* **REQUIREMENTS**
Copy out the records starting at the line containing "Click the MGM/W studio link" and ending after the line containing "Open Caitlin's avatar", keeping every line unchanged.

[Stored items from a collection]
[start]

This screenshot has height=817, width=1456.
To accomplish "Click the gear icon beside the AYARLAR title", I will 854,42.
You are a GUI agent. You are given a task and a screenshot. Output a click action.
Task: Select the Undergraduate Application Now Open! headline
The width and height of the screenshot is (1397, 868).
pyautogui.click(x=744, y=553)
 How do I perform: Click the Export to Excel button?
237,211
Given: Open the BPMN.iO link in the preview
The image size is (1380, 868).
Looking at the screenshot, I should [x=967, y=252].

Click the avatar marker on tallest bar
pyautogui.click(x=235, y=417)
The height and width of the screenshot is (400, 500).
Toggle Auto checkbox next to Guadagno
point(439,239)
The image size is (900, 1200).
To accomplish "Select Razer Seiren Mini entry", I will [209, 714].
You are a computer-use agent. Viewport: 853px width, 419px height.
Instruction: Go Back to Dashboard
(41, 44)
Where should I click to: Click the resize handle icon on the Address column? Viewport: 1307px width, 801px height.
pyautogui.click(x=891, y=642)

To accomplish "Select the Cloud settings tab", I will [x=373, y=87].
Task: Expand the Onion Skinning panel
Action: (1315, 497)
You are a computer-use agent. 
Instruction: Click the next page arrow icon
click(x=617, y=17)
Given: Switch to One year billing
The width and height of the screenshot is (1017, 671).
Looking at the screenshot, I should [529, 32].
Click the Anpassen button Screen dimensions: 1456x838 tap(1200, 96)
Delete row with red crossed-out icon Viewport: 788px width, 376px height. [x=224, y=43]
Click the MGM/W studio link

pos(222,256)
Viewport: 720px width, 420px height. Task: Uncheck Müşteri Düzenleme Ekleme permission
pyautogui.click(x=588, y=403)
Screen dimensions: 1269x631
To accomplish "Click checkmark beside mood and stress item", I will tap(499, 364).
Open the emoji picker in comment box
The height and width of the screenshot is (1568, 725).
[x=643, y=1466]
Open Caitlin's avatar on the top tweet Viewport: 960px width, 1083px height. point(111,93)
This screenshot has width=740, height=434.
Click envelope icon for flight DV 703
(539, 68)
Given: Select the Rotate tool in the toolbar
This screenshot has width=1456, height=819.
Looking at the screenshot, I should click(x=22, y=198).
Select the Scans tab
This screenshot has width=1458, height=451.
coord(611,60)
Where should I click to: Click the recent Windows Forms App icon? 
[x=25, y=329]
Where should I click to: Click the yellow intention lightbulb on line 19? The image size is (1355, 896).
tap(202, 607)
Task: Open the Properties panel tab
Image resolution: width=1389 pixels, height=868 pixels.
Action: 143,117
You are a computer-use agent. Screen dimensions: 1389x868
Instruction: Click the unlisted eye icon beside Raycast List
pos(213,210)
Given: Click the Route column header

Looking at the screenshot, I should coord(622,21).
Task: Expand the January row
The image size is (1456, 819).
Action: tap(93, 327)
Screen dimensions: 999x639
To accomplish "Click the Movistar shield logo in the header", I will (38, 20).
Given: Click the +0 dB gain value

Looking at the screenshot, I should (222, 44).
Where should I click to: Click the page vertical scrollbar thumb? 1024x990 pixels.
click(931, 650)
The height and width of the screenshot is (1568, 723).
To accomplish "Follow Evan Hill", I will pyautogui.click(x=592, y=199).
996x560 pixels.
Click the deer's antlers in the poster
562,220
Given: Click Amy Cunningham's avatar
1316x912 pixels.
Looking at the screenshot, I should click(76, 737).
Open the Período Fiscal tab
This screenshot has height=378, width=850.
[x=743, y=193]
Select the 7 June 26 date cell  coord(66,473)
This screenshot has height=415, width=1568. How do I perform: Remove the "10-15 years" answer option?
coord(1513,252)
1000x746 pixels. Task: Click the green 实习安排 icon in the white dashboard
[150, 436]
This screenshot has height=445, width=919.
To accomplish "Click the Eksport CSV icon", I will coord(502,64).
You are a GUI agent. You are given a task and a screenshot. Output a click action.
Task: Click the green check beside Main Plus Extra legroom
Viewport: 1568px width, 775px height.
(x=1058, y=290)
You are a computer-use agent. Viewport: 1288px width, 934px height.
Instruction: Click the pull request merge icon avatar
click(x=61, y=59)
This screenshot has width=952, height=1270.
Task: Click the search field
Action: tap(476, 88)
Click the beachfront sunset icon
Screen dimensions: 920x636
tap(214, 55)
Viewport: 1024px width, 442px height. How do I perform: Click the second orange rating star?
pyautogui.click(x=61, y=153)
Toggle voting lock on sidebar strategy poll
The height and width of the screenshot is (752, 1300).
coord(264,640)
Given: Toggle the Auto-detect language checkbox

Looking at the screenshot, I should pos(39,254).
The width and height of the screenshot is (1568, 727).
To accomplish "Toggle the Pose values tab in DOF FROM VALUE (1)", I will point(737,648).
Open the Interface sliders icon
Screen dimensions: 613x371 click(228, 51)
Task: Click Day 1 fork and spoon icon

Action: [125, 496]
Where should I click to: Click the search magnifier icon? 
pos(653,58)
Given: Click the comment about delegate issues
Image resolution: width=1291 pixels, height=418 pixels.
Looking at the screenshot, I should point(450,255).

[end]

* **SOLUTION FOR THIS EXERCISE**
Click the MGM/W studio link

pos(222,256)
Viewport: 720px width, 420px height. Task: Uncheck Müşteri Düzenleme Ekleme permission
pyautogui.click(x=588, y=403)
Screen dimensions: 1269x631
To accomplish "Click checkmark beside mood and stress item", I will tap(499, 364).
Open the emoji picker in comment box
The height and width of the screenshot is (1568, 725).
[x=643, y=1466]
Open Caitlin's avatar on the top tweet Viewport: 960px width, 1083px height. point(111,93)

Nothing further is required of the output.